The most substantial gift has been promised by Donald Keough, the former president and CEO of The Coca-Cola Company, and his wife, Marilyn. The couple, who helped fund the museum’s 2005 expansion, will donate $2 million to endow a permanent curatorial position in photography and support ongoing photography programs and acquisitions at the institution. Lucinda W. Bunnen, an Atlanta-based photographer and avid collector, has donated an unspecified amount that will go to the establishment of a photography gallery. Bunnen is a longtime supporter of the High’s photography initiatives and previously donated prints by Ansel Adams, Edward Weston, Chuck Close, and Cindy Sherman to the museum. Paul Hagedorn, an Atlanta-based artist and supporter of the High since 2005, has donated $500,000 for acquisitions and the Yellowlees Family, also longtime supporters of the museum, have donated $400,000 for the acquisition of Southern photography.

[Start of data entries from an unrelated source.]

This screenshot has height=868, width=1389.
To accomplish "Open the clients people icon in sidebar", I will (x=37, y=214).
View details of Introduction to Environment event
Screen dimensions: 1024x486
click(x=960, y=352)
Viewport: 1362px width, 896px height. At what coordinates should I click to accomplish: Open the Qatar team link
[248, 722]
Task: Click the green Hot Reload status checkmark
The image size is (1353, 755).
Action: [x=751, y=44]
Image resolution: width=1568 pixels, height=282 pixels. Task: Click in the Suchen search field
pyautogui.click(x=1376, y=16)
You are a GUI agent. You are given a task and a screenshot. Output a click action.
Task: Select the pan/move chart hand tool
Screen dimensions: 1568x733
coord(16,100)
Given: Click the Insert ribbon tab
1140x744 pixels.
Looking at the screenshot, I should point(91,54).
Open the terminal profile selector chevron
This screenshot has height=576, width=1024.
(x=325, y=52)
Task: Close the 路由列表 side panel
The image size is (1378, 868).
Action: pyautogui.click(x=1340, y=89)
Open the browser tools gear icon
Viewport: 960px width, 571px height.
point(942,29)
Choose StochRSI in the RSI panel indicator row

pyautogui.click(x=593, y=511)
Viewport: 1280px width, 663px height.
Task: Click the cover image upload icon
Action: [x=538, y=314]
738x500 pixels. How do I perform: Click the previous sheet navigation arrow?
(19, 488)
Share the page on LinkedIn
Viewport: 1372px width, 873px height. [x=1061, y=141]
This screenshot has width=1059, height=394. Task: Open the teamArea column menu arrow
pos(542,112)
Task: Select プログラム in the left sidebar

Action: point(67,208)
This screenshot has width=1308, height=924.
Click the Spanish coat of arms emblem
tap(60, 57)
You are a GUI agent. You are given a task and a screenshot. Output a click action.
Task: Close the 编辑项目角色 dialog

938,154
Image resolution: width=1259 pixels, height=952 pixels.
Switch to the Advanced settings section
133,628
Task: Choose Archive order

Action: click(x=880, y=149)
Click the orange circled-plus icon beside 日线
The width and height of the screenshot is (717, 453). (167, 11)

Michael E. Shapiro, the High’s Nancy and Holcombe T. Green, Jr. director, said, “These landmark gifts represent a transformational moment for photography at the High. Photography is our fastest growing area of collecting, research and programming, and these gifts will ensure that the High can continue our commitment to new scholarship and commissioning new works by living artists. We hope that these significant gifts inspire others to support our photography programs and the growth of our collection.”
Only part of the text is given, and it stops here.